The Tea Party Disconnect

Some have expressed hopes that the tea partiers, many of whom grew out of the Ron Paul movement, will bring about a shift away from American imperialism through their demands for smaller, cheaper, less intrusive, and more accountable government. But it ain’t necessarily so. The tea partiers generally fail to understand that the indispensable element in the explosive growth of big government over the past ten years has been Washington’s failure to craft a foreign and security policy that is commensurate with the nation’s resources and proportional to the actual level of threat that exists in the world. This results in the tea partiers overwhelmingly supporting an aggressive security policy even though they must know that leaving the Pentagon budget untouched and untouchable guarantees deficit spending and continued growth of the parts of government that are allegedly committed to “keeping us free.”

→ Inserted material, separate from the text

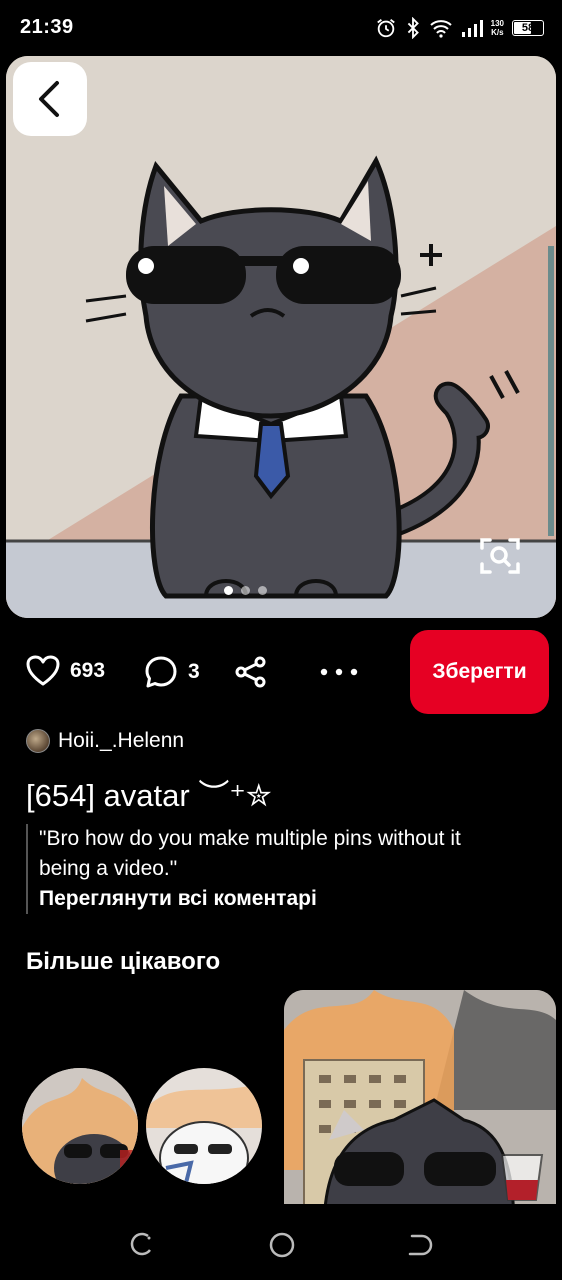 Image resolution: width=562 pixels, height=1280 pixels. What do you see at coordinates (413, 28) in the screenshot?
I see `bluetooth-icon` at bounding box center [413, 28].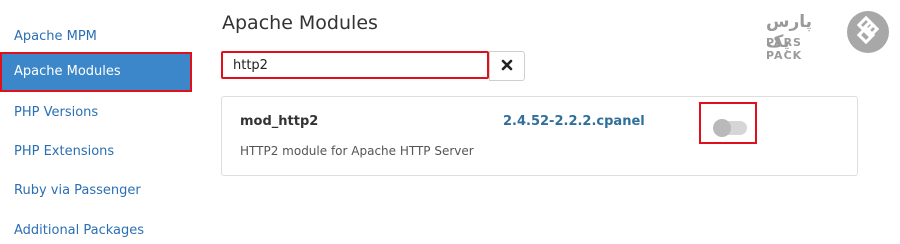 The width and height of the screenshot is (900, 244). What do you see at coordinates (722, 128) in the screenshot?
I see `toggle-knob` at bounding box center [722, 128].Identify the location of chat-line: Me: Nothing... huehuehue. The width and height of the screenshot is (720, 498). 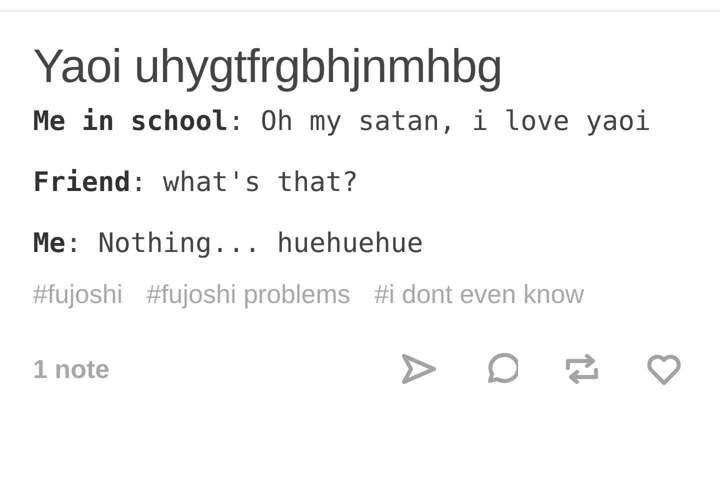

Tea partiers must begin to understand that accepting the calls of leaders like Palin and Gingrich for smaller and more sensible government and a return to constitutionalism without also understanding that they stand for an incoherent foreign policy, perpetual war, and ballooning deficits is self defeating. They are both traditional Republicans who want nothing more than to return the GOP to power. Only when you begin to question the raison d’etre for the wars and put an end to the American empire can you stop writing a blank check every year for the Pentagon, stop borrowing money to fund the fighting, and take sensible steps to reduce the size of government, making it again answerable to the people. As the memory of the overhyped terrorist threat fades, you might even begin to restore some of those civil liberties that have been stripped away by the Patriot Acts, the Military Commissions Act, and the increasingly frequent assertion of state secrets privilege.

Is it imaginable that the Tea Parties might turn in that direction? Perhaps not, though much depends on the extent to which the Republican Party and people like Palin, Gingrich, and Boehner are able to co-opt the movement. If they do, the revolt will fizzle out and turn into George W. Bush lite, or perhaps not so lite, with complete adherence to the consensus politics that created the current mess in the first place. Hard to imagine, but if the tea parties take a large share of the vote and align behind policies embraced by the likes of Gingrich and Palin, things could actually get worse.